В другой горнице, оставшись вдвоём, повели они негромкий разговор.
— Королевское величество обнадёживает тебя, кошевой, в своей поддержке против Москвы.
— А как там мой хлопец?
— Твой сын с казаками в великой милости у короля и на добром жалованье. Можешь не беспокоиться.
— Мне бы прислано было от короля жалованье быдлу моему, вот это была бы поддержка. А ещё лучше войско, я б тогда мог пойти не только правым берегом, но и на левый перейти и промышлять Батурин.
— У короля с Москвой перемирие, Иван, не может он в открытую против царя идти.
— Но правый-то берег за поляками вроде?
— За поляками.
— Я б их на левый не брал. Мне б своих голодранцев хватило бы Батурин разорить, да гетмана с его старшиной повесить.
— Что уж ты так зол на него?
— Есть отчего.
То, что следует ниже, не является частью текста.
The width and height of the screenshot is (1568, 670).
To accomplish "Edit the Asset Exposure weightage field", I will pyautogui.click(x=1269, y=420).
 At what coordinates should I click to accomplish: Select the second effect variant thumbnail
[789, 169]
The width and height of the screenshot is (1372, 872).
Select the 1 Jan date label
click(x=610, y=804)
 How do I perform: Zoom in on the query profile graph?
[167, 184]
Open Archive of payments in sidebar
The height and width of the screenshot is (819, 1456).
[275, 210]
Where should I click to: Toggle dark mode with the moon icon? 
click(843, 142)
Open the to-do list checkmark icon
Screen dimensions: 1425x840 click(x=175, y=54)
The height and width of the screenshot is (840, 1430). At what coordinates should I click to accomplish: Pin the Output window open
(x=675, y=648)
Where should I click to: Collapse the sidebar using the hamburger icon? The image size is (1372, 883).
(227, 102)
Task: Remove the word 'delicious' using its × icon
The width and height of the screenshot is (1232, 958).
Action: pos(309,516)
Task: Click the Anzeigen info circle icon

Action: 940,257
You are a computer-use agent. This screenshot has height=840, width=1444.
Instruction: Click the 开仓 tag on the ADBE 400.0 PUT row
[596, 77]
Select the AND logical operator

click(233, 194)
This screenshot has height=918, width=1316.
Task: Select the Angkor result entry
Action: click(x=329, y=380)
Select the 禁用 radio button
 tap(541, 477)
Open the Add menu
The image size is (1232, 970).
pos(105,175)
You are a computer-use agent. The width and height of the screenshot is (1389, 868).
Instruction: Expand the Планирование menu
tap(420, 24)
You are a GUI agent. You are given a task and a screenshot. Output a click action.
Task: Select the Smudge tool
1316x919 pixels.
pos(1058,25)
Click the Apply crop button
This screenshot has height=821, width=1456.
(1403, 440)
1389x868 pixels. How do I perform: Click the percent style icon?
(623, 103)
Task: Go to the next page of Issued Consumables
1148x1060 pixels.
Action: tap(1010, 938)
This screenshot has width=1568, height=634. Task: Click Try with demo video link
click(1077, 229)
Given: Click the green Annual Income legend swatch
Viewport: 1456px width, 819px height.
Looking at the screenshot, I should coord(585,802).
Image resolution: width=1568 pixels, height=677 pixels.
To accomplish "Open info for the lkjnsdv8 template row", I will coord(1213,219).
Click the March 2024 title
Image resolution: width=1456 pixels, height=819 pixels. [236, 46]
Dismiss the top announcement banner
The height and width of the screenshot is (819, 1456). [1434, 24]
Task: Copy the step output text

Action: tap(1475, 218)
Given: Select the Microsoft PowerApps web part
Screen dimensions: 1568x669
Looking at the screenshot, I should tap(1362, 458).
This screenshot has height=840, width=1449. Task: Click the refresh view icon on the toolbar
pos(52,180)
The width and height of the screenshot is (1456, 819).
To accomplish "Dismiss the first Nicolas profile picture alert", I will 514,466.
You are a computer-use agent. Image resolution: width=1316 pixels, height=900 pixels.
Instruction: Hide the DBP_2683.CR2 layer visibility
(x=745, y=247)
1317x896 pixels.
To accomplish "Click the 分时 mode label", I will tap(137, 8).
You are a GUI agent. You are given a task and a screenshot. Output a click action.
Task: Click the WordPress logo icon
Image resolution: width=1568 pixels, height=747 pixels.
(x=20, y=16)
Он Сечи великое всегда утеснение творил, хлеб не пропускал к нам. И уж если на то пошло, гетмана Дорошенко он схарчил, мои клейноды обманным путём захватил.
— Король велел сказать тебе, что Москва ищет мира с султаном.
— Я уже знаю. Мне Хмельницкий сообщил.
— Ну и как ты к этому относишься?
— Плохо отношусь. И всё сделаю, чтобы хан не поддерживал этого. Москве нельзя спокою давать. Я в этом ещё в Сибири поклялся.
— Ну это ты, Иван, а как Рада? Старшины? Круг, наконец?
— А что круг? Я куда захочу, туда и круг покатится. Хочешь убедиться? Ныне ж увидишь.
— А с Хмельницким как у тебя? Ты в союзе с ним?
— В союзе, а что проку? Войска у него, почитай, нет. Что даст хан — и на том спасибо. Он же пьёт, скотина, бесперечь, ещё хуже батька своего. С ним визирь промашку дал. Высунули как чёрта с-под печки: князь! А из него князь, как из моей бороды сабля. Казаки смеются с него князь — с горища слазь. Разве за таким пойдут казаки. Нет, конечно.
— Визирь, видимо, на его фамилию рассчитывал.
— Фамилия фамилией, но за Богданом две победы стояли, да какие. А за Юраском что?
— Ну как же, четыре года гетманствовал, кажется, с пятьдесят девятого по шестьдесят третий.
— Ну и что? Булавой бутылки распечатывал, а бунчуком мух колотил да сопли вытирал. Быдло и взбунтовалось, едва ноги унёс Юрий Богданович. Кто же запалёного коня на скачки выставляет? А визирь выставил, ныне и сам не рад.
— Так, считаешь, бесполезен Хмельницкий?
— Не то слово: бесполезен. Вреден делу, я даже одно время хотел его Москве выдать, не за так, конечно. Да Юраска, видно, почуял неладное, затаился в Казыкермене. Мне гетманство в случае удачи обещал. Нашёл дурня. Такое гетманство стоит его княжества.
Они проговорили ещё с час, но ни до чего конкретного её договорились. Апостолец от имени короля заверил Серко в полной поддержке против Москвы, тайной, разумеется Кошевой в свою очередь велел передать королю сечевую верность, которую требуется ещё оплачивать.
— Разве он не понимает, что от казаков дешевле откупаться, чем против них вооружаться и сражаться. На-амно-го дешевле.
— Да знает он, но с деньгами у короля, как всегда, туго. Сам из Москвы ждёт компенсацию за Киев.
— Велика ли она?
— Да что-то около двухсот тысяч.
— Ого-о. Нам бы хоть четверть этого. А то моя чернь оборвалась, завшивела. Ну что, пойдёшь на круг?